> SOURCE RECORDS
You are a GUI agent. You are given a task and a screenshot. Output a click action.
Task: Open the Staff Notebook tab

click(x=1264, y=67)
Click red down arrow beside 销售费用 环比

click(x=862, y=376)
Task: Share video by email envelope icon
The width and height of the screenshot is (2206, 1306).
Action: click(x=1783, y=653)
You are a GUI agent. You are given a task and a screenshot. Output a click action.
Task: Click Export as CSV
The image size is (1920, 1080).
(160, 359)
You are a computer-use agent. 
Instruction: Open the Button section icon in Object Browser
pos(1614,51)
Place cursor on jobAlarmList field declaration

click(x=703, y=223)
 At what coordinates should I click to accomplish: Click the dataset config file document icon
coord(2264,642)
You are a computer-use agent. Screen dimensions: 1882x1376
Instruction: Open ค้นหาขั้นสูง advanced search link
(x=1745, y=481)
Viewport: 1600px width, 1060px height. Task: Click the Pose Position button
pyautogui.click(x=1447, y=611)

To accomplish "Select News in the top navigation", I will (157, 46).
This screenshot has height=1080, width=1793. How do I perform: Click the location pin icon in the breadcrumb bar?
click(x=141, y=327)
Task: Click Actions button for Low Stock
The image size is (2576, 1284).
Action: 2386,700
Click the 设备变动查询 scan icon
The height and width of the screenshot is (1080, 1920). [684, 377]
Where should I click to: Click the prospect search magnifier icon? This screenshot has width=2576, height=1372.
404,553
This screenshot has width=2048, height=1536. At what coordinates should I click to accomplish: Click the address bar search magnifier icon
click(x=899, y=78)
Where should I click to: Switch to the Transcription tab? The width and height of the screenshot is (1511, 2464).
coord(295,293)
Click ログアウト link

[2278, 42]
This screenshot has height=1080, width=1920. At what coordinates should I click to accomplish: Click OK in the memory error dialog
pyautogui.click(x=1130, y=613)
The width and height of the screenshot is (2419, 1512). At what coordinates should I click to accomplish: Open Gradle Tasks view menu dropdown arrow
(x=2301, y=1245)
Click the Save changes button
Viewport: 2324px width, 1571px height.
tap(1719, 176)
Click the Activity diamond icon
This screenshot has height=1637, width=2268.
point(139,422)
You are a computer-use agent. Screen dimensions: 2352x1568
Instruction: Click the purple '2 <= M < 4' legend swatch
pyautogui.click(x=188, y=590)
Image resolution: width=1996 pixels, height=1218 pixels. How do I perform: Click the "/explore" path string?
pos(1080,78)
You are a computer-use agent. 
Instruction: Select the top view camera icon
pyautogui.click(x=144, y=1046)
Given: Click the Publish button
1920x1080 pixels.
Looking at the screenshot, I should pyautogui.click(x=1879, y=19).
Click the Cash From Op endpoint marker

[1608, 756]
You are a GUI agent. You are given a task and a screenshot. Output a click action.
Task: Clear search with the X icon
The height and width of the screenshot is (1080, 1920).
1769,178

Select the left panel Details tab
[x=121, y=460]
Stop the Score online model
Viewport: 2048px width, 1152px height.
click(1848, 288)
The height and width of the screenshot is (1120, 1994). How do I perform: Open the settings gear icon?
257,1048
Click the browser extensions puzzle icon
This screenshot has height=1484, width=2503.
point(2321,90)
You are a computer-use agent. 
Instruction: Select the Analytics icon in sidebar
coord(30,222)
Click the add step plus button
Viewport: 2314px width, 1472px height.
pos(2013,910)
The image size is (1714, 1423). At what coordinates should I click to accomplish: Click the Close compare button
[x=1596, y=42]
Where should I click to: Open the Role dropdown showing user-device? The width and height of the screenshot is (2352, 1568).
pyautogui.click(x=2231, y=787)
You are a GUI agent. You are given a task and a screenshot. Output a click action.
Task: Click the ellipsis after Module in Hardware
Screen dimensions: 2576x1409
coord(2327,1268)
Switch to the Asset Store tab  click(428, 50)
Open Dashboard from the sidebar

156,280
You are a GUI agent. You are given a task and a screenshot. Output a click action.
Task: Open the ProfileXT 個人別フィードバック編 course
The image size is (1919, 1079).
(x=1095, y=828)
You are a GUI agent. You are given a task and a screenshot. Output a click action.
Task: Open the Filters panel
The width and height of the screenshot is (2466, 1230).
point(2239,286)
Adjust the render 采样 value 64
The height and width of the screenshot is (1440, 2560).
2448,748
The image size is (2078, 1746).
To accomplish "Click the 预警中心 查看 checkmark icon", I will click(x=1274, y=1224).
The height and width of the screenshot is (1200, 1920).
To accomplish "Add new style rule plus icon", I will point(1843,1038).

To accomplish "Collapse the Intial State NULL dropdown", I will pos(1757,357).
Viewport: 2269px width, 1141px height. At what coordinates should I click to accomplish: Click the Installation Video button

> WHAT THE TASK ASKS
Within the entries, count the lines that contain the word "will". Give that number and no more.

> ANSWER BOX
4